Calculates the mean ATAC/ChIP signal per region from a BigWig file and returns z-scores relative to the distribution across all input regions. The null distribution is estimated from the signal across all regions, assuming most of the genome has low/no signal. Regions with z-scores above the threshold are called as accessible.

Usage

call_accessible_regions(
  bw_path,
  regions,
  z_threshold = 1,
  auto_threshold = FALSE,
  return_scores = FALSE
)

Arguments

bw_path

character, path to a BigWig file.

regions

GRanges object of regions to classify.

z_threshold

numeric, z-score cutoff for calling accessibility (default: 1.0). Regions with z >= threshold are called accessible. Set to NULL to return z-scores without thresholding. Ignored when auto_threshold = TRUE.

auto_threshold

logical. If TRUE, automatically detects the optimal threshold by finding the valley between the noise and signal peaks in the log-transformed signal distribution using kernel density estimation. This is the recommended approach – let the data define background vs. signal rather than using a fixed z-score (default: FALSE).

return_scores

logical. If TRUE, returns a list with z_scores, raw signal, and boolean calls. If FALSE (default), returns a logical vector for backward compatibility.

Value

If return_scores = FALSE (default): a logical vector the same length as regions, TRUE for accessible regions.

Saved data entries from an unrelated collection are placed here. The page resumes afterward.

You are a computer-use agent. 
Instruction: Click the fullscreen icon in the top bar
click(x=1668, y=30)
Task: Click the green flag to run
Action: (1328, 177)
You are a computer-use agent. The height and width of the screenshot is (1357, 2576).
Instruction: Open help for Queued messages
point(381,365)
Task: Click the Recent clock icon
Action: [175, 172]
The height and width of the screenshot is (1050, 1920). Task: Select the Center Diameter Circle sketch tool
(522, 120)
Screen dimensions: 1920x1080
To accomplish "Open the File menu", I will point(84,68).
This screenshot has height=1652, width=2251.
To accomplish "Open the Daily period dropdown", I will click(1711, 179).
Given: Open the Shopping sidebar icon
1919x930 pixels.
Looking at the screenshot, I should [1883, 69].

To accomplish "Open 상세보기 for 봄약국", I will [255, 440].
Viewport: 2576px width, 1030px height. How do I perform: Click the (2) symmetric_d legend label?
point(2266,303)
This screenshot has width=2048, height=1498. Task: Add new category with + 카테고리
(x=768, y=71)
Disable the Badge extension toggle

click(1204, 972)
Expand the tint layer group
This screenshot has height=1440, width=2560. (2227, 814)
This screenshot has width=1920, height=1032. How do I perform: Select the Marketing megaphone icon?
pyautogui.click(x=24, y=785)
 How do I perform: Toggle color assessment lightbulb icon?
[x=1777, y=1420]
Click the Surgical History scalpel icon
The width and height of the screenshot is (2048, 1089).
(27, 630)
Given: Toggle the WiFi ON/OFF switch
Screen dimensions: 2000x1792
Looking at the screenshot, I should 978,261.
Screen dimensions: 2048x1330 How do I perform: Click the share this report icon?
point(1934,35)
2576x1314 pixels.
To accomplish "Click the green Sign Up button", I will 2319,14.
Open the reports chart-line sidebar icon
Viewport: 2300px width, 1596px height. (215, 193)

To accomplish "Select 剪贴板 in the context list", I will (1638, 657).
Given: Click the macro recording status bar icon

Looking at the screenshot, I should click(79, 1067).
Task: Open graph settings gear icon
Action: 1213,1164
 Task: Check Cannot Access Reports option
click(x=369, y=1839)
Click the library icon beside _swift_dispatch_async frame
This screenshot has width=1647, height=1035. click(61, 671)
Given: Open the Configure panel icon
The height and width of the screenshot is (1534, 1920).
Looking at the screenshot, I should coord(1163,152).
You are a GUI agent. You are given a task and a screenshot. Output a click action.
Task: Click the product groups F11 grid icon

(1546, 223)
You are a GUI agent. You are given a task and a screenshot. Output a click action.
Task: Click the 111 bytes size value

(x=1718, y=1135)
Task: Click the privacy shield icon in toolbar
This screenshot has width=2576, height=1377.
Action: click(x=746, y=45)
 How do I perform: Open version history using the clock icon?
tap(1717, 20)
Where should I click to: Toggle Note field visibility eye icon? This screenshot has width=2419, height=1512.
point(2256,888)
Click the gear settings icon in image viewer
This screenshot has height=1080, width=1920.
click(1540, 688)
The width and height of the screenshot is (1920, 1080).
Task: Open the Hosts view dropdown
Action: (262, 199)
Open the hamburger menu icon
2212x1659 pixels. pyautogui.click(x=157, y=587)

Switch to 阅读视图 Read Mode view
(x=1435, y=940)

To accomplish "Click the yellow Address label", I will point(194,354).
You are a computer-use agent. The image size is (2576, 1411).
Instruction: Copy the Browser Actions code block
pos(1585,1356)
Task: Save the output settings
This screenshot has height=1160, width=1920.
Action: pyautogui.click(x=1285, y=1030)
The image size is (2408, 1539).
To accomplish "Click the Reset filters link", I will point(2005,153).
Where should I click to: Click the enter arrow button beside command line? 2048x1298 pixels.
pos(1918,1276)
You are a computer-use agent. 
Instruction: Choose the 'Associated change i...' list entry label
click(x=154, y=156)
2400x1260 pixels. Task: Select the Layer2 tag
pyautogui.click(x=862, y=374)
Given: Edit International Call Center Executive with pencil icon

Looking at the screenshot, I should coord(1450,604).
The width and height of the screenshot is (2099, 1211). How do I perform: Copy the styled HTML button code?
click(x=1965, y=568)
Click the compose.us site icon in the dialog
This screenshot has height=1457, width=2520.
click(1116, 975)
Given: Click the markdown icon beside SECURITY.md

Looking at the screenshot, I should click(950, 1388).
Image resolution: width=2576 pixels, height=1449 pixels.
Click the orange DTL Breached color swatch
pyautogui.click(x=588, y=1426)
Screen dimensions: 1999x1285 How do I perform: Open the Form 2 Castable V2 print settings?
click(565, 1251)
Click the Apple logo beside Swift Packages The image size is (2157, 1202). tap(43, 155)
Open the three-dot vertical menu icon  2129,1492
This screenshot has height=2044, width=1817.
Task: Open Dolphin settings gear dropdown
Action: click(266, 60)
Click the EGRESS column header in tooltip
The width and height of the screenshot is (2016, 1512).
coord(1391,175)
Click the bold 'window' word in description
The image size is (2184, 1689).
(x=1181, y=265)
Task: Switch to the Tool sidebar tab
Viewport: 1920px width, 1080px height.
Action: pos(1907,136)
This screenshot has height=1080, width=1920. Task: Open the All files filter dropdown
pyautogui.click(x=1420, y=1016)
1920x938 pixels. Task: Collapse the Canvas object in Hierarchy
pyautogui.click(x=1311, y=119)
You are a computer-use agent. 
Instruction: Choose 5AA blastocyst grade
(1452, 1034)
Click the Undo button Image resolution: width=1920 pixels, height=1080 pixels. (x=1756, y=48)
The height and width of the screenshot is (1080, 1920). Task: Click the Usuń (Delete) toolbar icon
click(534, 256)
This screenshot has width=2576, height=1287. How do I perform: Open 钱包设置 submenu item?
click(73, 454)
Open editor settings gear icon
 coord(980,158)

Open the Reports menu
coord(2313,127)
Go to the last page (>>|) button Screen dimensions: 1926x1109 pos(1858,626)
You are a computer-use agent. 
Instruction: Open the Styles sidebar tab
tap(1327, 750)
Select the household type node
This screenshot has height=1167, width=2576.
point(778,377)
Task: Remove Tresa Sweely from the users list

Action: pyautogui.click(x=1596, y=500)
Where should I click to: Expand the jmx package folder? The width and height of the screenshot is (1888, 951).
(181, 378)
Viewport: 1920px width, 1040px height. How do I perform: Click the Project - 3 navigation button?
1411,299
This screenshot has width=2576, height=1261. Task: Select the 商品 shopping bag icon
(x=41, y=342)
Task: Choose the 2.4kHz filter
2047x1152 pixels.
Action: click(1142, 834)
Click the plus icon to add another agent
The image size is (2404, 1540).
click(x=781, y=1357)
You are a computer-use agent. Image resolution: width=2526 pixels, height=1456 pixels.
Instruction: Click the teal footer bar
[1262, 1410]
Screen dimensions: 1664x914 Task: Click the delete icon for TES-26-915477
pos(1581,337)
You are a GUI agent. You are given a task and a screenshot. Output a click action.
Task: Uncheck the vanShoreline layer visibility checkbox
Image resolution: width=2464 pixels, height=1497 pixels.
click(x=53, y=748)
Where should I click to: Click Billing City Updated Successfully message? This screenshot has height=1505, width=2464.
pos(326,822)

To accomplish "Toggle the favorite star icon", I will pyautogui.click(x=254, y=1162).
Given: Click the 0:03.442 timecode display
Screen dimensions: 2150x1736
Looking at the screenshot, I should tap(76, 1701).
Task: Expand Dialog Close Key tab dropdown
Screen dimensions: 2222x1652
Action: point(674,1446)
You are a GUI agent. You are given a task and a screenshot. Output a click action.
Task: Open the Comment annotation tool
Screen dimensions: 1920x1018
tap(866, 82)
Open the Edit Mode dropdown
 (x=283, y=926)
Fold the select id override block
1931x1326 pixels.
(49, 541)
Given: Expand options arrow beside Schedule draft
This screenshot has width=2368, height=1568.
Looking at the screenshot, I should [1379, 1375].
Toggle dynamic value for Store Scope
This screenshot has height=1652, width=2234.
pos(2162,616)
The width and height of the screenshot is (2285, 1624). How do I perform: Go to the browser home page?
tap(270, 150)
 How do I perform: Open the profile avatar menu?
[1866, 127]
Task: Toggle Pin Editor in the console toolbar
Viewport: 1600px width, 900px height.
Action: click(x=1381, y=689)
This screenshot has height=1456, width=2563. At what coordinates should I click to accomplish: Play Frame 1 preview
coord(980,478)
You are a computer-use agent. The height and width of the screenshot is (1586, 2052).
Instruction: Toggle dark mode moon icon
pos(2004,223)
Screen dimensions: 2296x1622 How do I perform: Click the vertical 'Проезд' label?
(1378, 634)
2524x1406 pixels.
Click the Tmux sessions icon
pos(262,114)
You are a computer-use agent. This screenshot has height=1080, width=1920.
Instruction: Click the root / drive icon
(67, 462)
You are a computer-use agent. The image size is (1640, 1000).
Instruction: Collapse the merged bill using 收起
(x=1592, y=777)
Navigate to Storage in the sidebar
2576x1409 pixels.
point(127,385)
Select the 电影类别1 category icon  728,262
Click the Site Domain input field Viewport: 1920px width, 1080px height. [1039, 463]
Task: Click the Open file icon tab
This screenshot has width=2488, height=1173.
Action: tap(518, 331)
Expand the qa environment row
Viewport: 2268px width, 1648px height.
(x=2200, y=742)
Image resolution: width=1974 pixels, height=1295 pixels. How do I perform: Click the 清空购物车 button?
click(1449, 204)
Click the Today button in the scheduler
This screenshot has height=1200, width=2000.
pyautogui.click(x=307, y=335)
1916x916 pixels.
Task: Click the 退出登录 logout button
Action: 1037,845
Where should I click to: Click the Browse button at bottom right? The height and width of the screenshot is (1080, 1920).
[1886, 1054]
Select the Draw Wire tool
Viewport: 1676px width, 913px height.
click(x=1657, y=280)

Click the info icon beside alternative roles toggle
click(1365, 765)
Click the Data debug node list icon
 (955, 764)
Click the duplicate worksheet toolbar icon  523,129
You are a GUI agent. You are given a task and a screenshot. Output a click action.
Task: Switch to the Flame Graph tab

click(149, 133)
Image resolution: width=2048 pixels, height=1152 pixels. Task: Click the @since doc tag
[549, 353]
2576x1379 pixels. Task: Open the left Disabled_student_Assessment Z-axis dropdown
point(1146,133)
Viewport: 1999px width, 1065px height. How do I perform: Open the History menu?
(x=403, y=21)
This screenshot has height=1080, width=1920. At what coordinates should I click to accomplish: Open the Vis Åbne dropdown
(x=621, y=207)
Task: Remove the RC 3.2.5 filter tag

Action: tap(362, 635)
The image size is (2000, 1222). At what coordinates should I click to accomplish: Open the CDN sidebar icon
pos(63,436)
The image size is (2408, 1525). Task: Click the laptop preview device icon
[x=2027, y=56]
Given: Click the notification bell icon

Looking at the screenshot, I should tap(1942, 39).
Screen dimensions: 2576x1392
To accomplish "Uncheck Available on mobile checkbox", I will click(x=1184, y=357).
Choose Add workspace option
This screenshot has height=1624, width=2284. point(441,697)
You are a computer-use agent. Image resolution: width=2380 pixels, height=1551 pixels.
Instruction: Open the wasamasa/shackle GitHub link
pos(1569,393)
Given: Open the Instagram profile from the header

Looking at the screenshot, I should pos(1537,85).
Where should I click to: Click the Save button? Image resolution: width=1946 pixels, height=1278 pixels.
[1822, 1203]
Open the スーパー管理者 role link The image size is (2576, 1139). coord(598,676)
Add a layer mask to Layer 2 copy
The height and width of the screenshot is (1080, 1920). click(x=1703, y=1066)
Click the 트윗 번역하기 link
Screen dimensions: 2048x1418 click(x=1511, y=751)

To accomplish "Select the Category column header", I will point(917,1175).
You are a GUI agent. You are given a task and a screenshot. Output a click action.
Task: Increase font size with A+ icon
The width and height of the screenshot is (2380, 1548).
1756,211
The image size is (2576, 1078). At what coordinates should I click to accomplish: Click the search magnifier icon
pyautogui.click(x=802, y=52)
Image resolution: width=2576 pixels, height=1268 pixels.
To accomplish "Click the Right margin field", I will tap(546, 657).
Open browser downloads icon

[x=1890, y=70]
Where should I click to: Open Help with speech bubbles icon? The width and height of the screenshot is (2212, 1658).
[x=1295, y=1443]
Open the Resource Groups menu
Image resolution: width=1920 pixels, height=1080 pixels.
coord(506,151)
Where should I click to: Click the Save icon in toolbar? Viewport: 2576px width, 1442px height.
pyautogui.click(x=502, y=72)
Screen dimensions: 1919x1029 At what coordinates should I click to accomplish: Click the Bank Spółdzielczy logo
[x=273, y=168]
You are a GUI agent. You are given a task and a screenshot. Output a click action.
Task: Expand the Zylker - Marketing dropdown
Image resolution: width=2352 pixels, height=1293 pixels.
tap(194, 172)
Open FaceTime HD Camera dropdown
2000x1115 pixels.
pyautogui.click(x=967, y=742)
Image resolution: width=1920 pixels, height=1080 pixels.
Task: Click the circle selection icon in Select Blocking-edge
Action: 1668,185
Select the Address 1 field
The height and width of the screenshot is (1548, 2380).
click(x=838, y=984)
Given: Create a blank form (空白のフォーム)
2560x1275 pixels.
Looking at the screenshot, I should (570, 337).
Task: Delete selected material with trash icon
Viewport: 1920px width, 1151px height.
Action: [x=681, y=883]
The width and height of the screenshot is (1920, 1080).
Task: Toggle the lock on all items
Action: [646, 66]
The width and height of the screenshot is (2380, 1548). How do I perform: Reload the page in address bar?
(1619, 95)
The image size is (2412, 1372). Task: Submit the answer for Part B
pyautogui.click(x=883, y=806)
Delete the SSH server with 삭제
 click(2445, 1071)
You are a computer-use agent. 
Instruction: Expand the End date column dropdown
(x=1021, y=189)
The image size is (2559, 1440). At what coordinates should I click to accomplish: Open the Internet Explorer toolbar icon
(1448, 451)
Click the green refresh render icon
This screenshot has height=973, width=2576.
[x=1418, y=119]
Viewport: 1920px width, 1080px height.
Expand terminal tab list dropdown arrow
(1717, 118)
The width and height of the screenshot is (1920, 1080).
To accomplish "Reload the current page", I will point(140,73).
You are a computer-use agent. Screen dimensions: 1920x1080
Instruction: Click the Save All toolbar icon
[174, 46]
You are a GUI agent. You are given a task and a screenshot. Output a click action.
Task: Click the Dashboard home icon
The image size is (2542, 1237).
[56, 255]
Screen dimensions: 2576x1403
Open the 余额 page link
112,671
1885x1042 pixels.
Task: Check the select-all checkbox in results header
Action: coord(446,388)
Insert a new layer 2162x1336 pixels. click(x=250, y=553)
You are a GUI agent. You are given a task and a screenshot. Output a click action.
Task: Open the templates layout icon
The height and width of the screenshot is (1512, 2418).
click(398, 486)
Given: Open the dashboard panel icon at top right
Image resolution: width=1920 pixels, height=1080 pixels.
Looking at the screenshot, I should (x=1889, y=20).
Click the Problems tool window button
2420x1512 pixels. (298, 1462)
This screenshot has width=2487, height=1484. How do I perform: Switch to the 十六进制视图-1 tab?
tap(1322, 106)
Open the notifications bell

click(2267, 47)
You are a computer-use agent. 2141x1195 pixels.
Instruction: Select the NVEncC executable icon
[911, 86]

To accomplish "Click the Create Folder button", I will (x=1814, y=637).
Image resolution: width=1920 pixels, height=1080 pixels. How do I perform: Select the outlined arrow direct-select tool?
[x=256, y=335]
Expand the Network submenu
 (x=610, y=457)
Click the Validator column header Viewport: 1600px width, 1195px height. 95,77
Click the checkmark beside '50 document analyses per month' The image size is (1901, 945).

If return_scores = TRUE: a list with:

z_scores

numeric vector of z-scores

signal

numeric vector of raw mean signal per region

accessible

logical vector (z >= threshold)

mu

mean signal (background estimate)

sigma

SD of signal

Examples

bw_path <- make_example_bigwig()
regions <- GenomicRanges::GRanges(
  "chr1", IRanges::IRanges(
    start = c(1000L, 5000L, 10000L, 20000L, 50000L),
    end   = c(2000L, 6000L, 11000L, 21000L, 51000L)
  )
)
accessible <- call_accessible_regions(bw_path, regions, z_threshold = 1)
file.remove(bw_path)
#> [1] TRUE